_Work item A:_ In the ovpn mailing list thread below, reproduce the passage that runs from "After a deep" up to and including "not being released.", word for word.
_Work item B:_ How would you render this sentence from the ovpn mailing list thread below in Spanish: "Shouldn't we be notified somehow that the netns is going away?"
_Work item C:_ According to the ovpn mailing list thread below, where is the socket released in wireguard/device.c?

_Page text:_
::::

On 13/02/2025 20:40, Antonio Quartulli wrote:
On 13/02/2025 16:46, Sabrina Dubroca wrote:
2025-02-13, 12:46:34 +0100, Antonio Quartulli wrote:
On 13/02/2025 00:34, Sabrina Dubroca wrote:
Hello,
2025-02-11, 01:39:53 +0100, Antonio Quartulli wrote:
All minor and major reported problems have been finally addressed. Big thanks to Sabrina, who took the time to guide me through converting the peer socket to an RCU pointer.
Something is off (not sure if it's new to this version): if I use test-tcp.sh to setup a set of interfaces and peers (I stop the test just after setup to keep the environment alive), then remove all netns with "ip -all netns delete", I expect all devices to go away, but they don't. With debug messages enabled I'm seeing some activity from the module ("tun0: sending keepalive to peer 3" and so on), and ovpn_net_uninit/ovpn_priv_free never got called.
I can reproduce it. If later I rmmod ovpn I then get all the "Deleting peer" messages. So instances are not being purged on netns exit.
Will dive into it.
I think the socket holds a ref on the netns, so it's not getting destroyed, simply "removed" from iproute's point of view. And the socket isn't going away as long as it's used by a peer.
After a deep dive I was getting to the same conclusion: cleanup_net() is never invoked because we lack an invocation of put_net(). sk_alloc() invokes get_net(), so this is the ref that is not being released.
If I delete the peer(s) for the ovpn device and then the netns it was in, the netns is fully removed, and the ovpn device is gone. Also no issue if I delete the ovpn device before its netns, then everything is destroyed as expected.
I'm not sure that can be solved, as least under the current refcount scheme.
I went back to v12 of the patchset (which is pre-refcount-restructuring) and indeed the problem there doesn't exist.
However, it's unclear to me how in v12 the socket release was happening upon netns delete. Who was triggering that? ovpn still needed to call sockfd_put() in order to let it go.
Will investigate some more and think about a solution.
I may have done something wrong, but today I tried again and I am reproducing this issue also on v8 + 6.11.
I am indeed wondering how it could have ever worked: if we don't delete the peer, we don't detach the socket, hence the following chain:
sockfd_put() -> sk_destructor() -> put_net()
does not happen.
Shouldn't we be notified somehow that the netns is going away?
For example in wireguard/device.c the socket is released in pernet_operations.pre_exit().
But pre_exit() is invoked in cleanup_net(), which is invoked ONLY if the net refcount has reached 0...but how can it be zero before the sockets have been released?
I must be missing something, because this seems to be a reference loop.
I'll keep digging..
Regards,

::::

_Record excerpts:_
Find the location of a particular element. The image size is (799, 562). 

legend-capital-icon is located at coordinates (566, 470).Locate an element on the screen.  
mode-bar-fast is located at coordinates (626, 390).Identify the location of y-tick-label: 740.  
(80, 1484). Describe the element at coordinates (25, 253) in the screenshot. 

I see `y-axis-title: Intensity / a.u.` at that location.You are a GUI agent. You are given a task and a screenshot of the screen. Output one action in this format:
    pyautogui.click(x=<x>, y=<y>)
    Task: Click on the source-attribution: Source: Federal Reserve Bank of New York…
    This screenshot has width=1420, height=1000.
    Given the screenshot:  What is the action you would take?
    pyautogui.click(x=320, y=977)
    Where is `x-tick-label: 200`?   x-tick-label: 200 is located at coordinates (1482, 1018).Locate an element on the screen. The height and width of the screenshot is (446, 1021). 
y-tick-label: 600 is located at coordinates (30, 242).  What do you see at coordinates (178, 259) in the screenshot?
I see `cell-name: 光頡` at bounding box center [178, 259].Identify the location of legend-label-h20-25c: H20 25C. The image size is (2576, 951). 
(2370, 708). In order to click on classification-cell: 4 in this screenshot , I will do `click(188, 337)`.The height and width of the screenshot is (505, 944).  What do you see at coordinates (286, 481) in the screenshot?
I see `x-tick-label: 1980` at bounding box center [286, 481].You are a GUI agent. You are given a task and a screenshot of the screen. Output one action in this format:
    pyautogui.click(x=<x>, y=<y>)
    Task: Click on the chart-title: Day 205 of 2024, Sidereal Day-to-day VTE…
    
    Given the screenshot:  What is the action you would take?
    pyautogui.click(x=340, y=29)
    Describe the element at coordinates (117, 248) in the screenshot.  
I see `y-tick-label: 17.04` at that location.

::::

_Exercise solution A:_
After a deep dive I was getting to the same conclusion: cleanup_net() is never invoked because we lack an invocation of put_net(). sk_alloc() invokes get_net(), so this is the ref that is not being released.

_Exercise solution B:_ ¿No deberíamos recibir de alguna manera una notificación de que el netns va a desaparecer?

_Exercise solution C:_ In pernet_operations.pre_exit().